Многочисленные факты произвола местных руководителей были приведены на февральско-мартовском 1937 г. пленуме ЦК. Так, секретарь Корсунского райкома Украины т. Соя руководил грубым окриком, бранью и матерщиной. Председателей колхозов, районных работников Соя называл дураками, фекальной головой и т.д. Члены бюро райпарткома, видя эти грубости, молчали и послушно исполняли приказания Сои. Когда однажды на заседании бюро между Соей и бюро райкома возникло разногласие по практическому вопросу посылки машин на вывозку буряка, Соя демонстративно бросил заседание бюро райкома и приступил к исполнению своих обязанностей лишь после того, как члены бюро заявили повинную. После принятия 13 января 1937 г. постановления ЦК о неудовлетворительном партийном руководстве Киевского обкома КП(б)У и о недочетах в работе ЦК КП(б)У к ответственности за произвол были привлечены 32 секретаря райкома партии, в том числе четыре секретаря райкома по г. Киеву и второй секретарь Житомирского окружкома[965]82.

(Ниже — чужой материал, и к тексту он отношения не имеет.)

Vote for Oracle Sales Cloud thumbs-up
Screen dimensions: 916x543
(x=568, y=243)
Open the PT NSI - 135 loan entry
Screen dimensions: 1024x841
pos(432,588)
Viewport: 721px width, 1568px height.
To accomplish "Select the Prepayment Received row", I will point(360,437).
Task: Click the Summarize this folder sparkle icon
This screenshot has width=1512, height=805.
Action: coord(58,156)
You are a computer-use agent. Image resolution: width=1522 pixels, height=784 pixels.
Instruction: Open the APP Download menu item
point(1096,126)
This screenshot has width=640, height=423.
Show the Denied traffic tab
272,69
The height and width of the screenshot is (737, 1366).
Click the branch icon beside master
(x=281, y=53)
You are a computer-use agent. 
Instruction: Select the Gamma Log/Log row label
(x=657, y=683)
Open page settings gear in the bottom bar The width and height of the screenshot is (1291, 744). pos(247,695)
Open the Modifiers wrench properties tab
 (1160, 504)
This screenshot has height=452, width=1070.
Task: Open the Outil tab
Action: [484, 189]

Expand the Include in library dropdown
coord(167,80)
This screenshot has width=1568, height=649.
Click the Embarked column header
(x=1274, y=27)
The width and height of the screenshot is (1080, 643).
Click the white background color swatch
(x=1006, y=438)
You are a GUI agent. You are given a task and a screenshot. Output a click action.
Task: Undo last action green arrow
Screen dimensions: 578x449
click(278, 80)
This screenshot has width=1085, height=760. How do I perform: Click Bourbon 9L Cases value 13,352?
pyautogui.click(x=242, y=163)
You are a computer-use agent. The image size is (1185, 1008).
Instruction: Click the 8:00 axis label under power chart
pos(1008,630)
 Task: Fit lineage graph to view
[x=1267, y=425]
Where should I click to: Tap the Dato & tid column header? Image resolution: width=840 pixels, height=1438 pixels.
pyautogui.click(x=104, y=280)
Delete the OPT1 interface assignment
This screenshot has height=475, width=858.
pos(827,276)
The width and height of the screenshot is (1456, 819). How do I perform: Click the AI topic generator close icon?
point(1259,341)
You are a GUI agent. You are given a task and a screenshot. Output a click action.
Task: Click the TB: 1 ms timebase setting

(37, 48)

О подобных методах руководства председателя колхоза Волкова на Смоленщине рассказано в книге М. Фейнсода[966]83. Так же действовал и секретарь Северного райкома партии в Сибири Матросов. Однако не мог председатель или директор совхоза, секретарь райкома или даже крайкома (обкома) партии в системе сталинской власти под надзором вышестоящих начальников и стучащих на него подчиненных творить то, что ему заблагорассудится. Нет, их произвол был санкционирован, он был способом выполнения планов хлебозаготовок, сева и т.д. вплоть до организации стахановского движения без достаточных средств на материальное поощрение. Никакими иными способами в тех условиях нельзя было собрать недоимки и деньги на очередной заем, кроме как устраивая ночные тревоги и описывая за долги крестьянское имущество и конфискуя крестьянские избы[967]84.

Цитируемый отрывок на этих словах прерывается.